A performance bond is a project specific contractual agreement between a contractor and a surety by which the surety guarantees to arrange for the completion of a contract if the contractor runs into trouble and fails to complete the project. A performance bond is intended for the protection of the owner (or of the contractor, if dealing with a performance bond provided by a subcontractor). A performance bond is different from a payment bond in that a performance bond is not intended to protect unpaid subcontractors or suppliers.
A payment bond is a project specific contractual agreement between a contractor and a surety by which the surety guarantees payment for the labor and materials contracted for and used by the contractor on the project. It is a guarantee of payment that is intended to benefit and protect subcontractors and suppliers if the contractor (bond principal) fails to pay for the labor or materials furnished on the project. A payment bond differs from a performance bond in that the payment bond does not directly protect the owner.
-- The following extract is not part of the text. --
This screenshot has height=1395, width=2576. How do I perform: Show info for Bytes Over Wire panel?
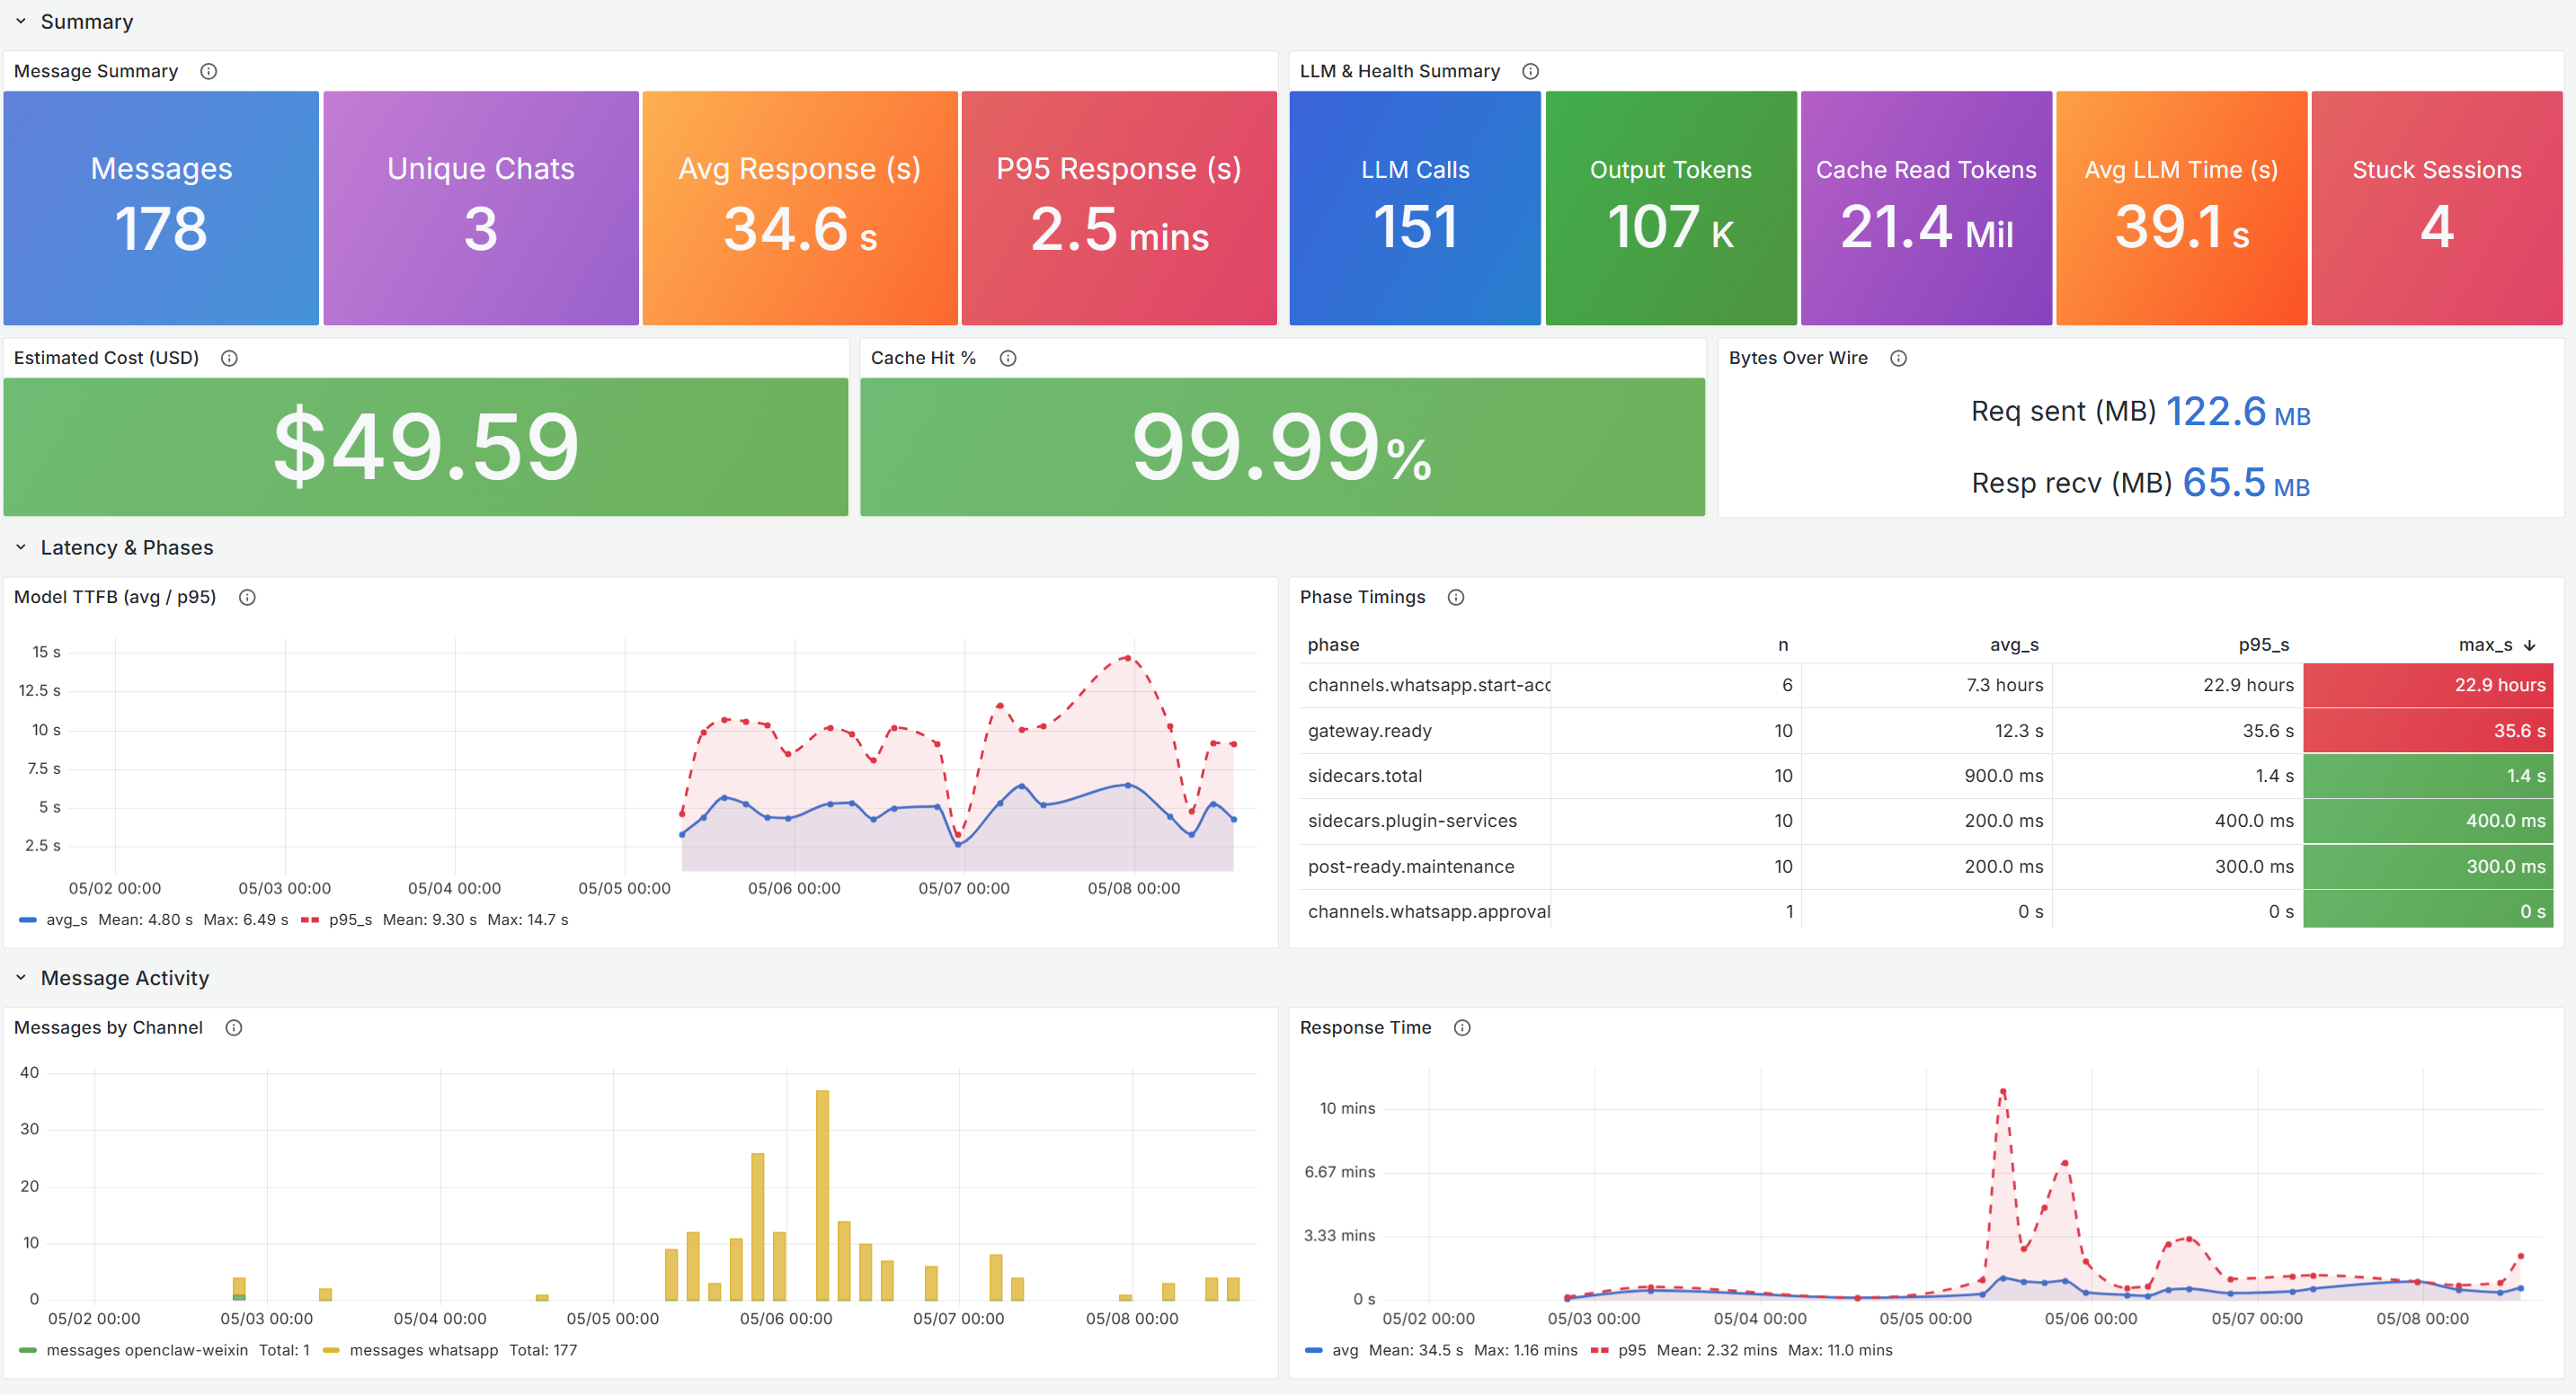1898,358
While the owner may make a claim against a prime contractor’s performance bond, an owner does not typically furnish labor, material or equipment on a project with the expectation of payment under the prime contract and thus would not be a claimant under the prime contractor’s payment bond.
Given the important protection provided by a payment bond, subcontractors and suppliers who may be potential claimants under a payment bond should request and obtain a copy of the payment bond at the outset of the project—well before there are payment problems. Potential claimants should carefully review and become familiar with the terms of the payment bond and the requirements for asserting a claim against the bond if it becomes necessary.
You should be aware that both performance and payment bonds involve various notice and timing requirements relating to asserting claims and initiating mediation, arbitration or litigation. It is critical to identify all timing and notice requirements and to then strictly follow these requirements. Failure to comply with notice and timing requirements may bar an otherwise valid claim.
You should familiarize yourself with any state and federal bond statutes that are applicable to your project and determine whether the applicable state or federal statute requires posting of a performance and payment bond. Importantly, the applicable state or federal statute involved, together with court decisions interpreting the respective statutes, will dictate which project participants may recover under the bonds and what procedures must be followed to perfect your claim against the bond. It may be helpful to seek the advice of competent construction law counsel at the outset of a project and, certainly, upon the first hint of trouble on the project.